> **What you will do**
Retype the entries exactly; omit all pictures.

---+---

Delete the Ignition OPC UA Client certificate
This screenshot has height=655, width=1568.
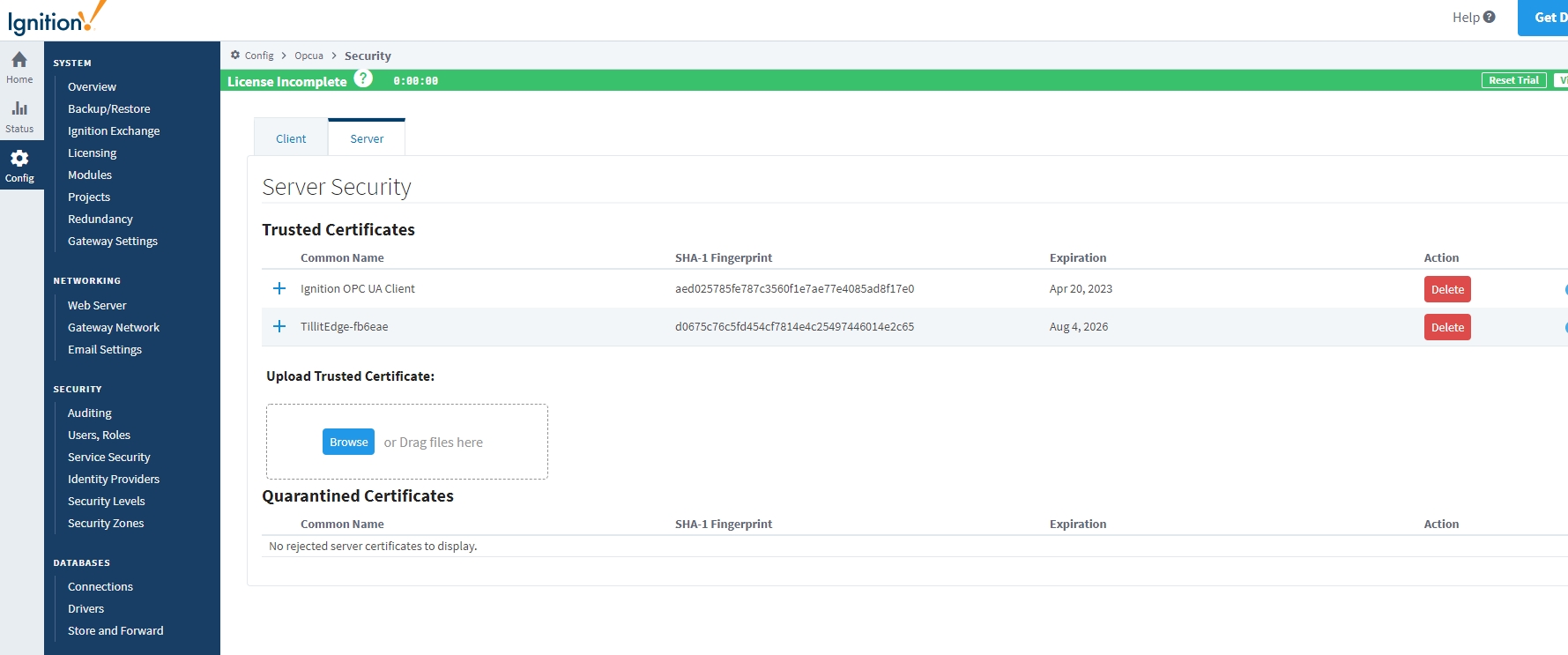1446,289
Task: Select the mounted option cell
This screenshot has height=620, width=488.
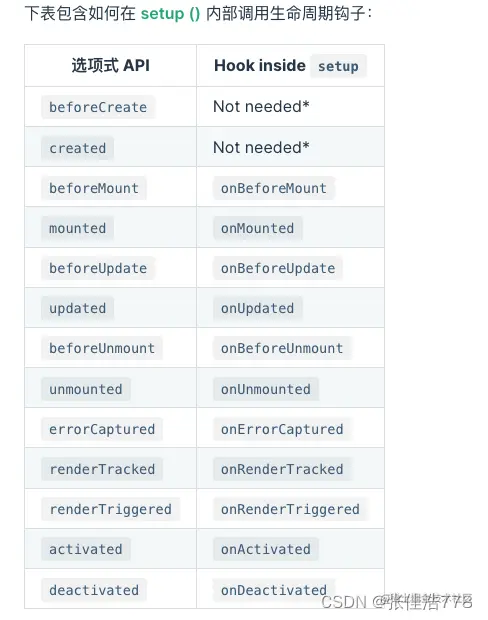Action: coord(78,228)
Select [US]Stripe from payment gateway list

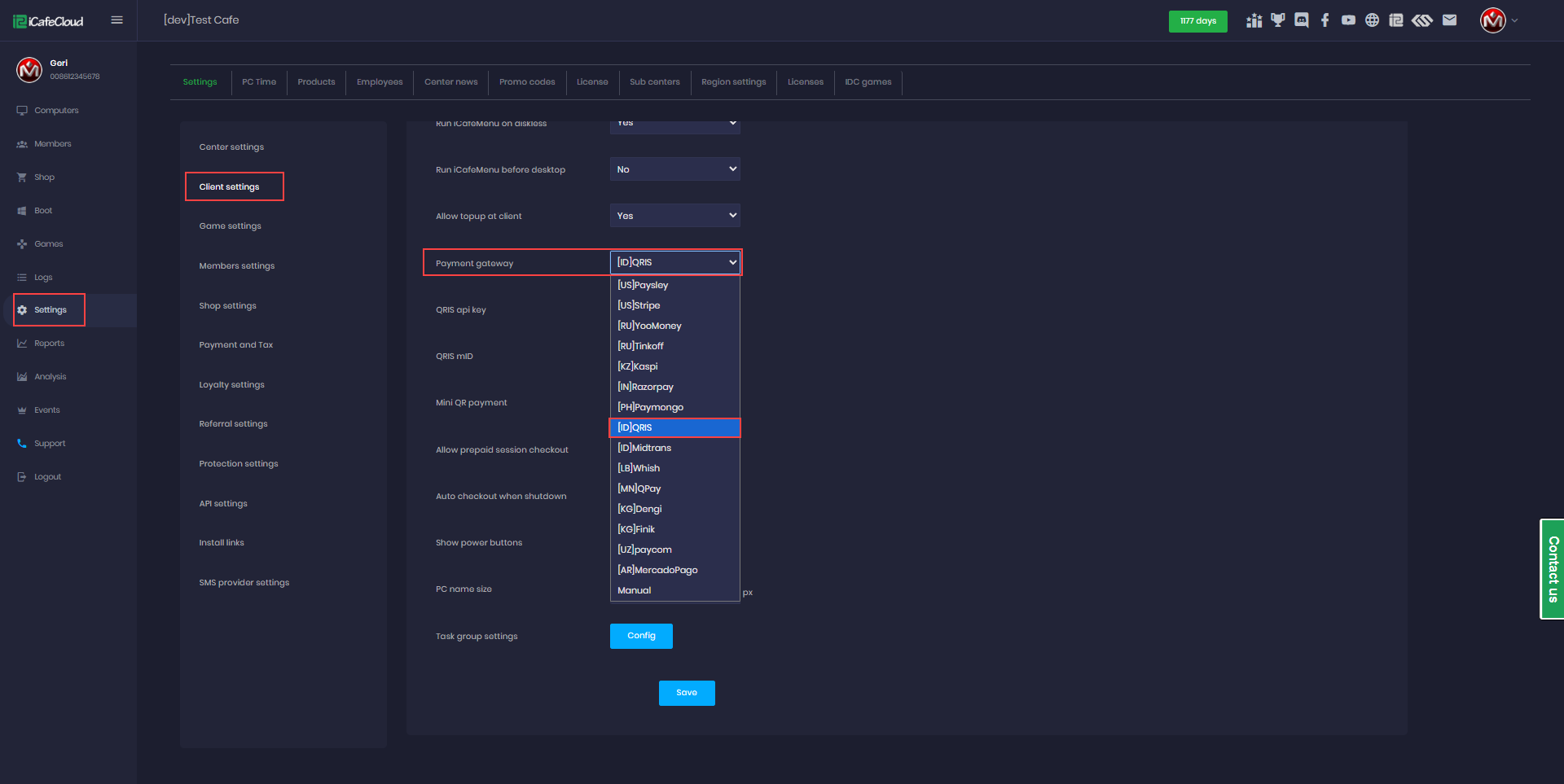point(639,305)
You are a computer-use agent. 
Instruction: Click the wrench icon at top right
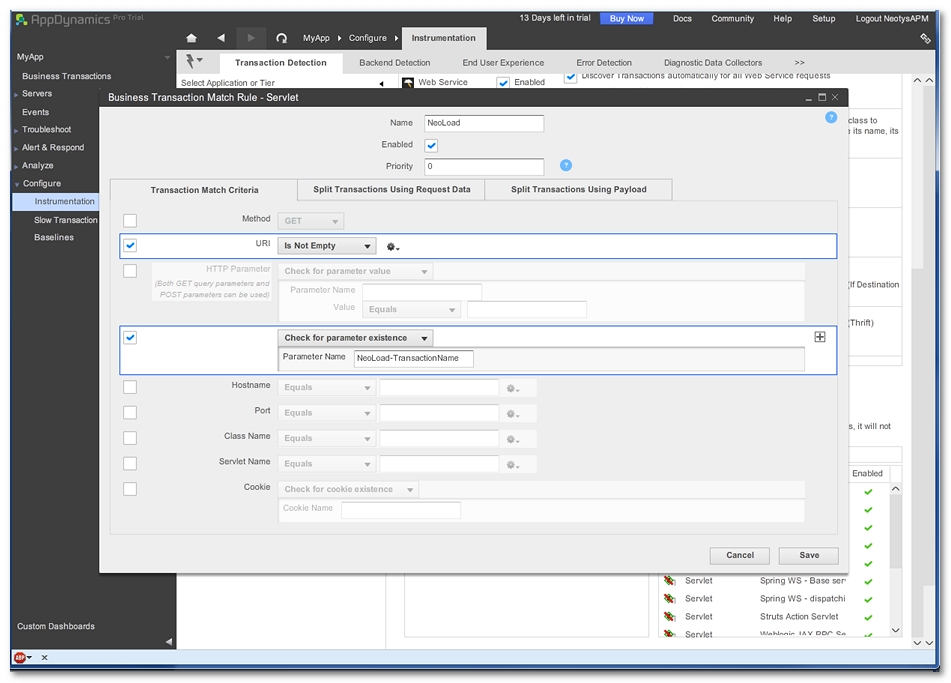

---+---

> **Task solution**
Delete the Ignition OPC UA Client certificate
This screenshot has height=655, width=1568.
1446,289
Task: Select the mounted option cell
This screenshot has height=620, width=488.
Action: coord(78,228)
Select [US]Stripe from payment gateway list

point(639,305)
You are a computer-use agent. 
Instruction: Click the wrench icon at top right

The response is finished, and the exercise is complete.